After the 4×100 relays at the Diamond League meet in Monaco last Friday, Flotrack interviewed US relay coach Jon Drummond
It’s hard to hear everything he said, but it appears that Drummond downplayed recent US troubles with the baton. Everyone has trouble sometimes. Is this true? Well, you know you can count on me to examine the numbers.
I looked at the last ten World Championships and Olympics (which takes us back to 1999) and examined the numbers. The following is what I noticed.
Everyone does have trouble sometimes.
In those ten competitions, there were a total of 214 men’s teams and 183 women’s teams. 22% of the men’s teams were a DNF or a DQ sometime during the meet (baton dropped or exchange out of the zone), and 16% of the women’s teams were.
If you’re involved enough in high school track to have a good feel for relays, you might find this to be an unusually high error rate. You usually don’t get four out of the sixteen teams at the Ohio state championships with a drop or a DQ, for example. I think there are a couple of reasons for the higher miss rate at the international level. One is that these are all-star teams, whereas a club or school team practices together for months. But I think the other is that it’s a much riskier business when you’re going this fast; an 11.1 high school runner has a lot more time to make an adjustment within the exchange zone than does a 9.8 professional. The significant difference above between the men and the women supports this theory.
Not everyone has trouble at the same rate.
Some national teams are far worse at getting the stick around the track than are others.
The USA really does have as much trouble as anyone else. In these 20 competitions, the USA has failed to complete the task seven times (although it’s hard to blame them for last year’s men’s DNF, when Doc Patton tangled with another runner and fell). If you figure it as six failures and one TKO, it’s split evenly between the men and the women. But in terms of pure percentage, there are worse national teams.
The others that have stick trouble are Germany, Great Britain, and Poland at five failures each. These national teams did not compete in all 20 of these meets, though. That makes the Poles’ failure rate of 31% (5 out of 16) actually worse than the Americans’. The Brits failed 29% of their outings (5 out of 17) and the Germans failed in 28% of theirs (5 out of 18).

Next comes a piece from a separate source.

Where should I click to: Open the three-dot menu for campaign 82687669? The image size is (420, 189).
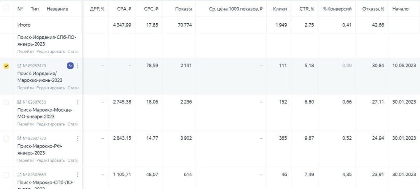(78, 175)
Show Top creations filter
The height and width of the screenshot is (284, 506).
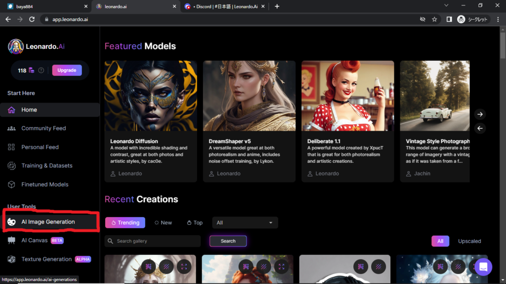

What about the USA’s major rivals, the Jamaicans? They haven’t had an error-free existence. The Jamaican men had trouble in 2003, and the women in 2003 and 2008. That gives them a 15% failure rate, much better than average and only half that of the USA. The other major men’s sprint power is Trinidad, and they’re batting 1.000 on the men’s side (Drummond was mistaken when he said they DNFed at last year’s Worlds), although the Trini women haven’t been error-free. The other major women’s sprint power, Russia, is about average with two women’s failures for a rate of 20%.
Actually, not everyone has trouble sometimes.
The only medal-winning nation since 1999 that hasn’t dropped somewhere along the line is Belgium. With a women’s bronze in 2007 and silver in 2008, neither their men’s nor women’s relay teams have had a DNF or DQ in their nine appearances in the last twenty Worlds and Olympics. Apparently they know to keep their mayonnaise on their pommes frites, not on their batons.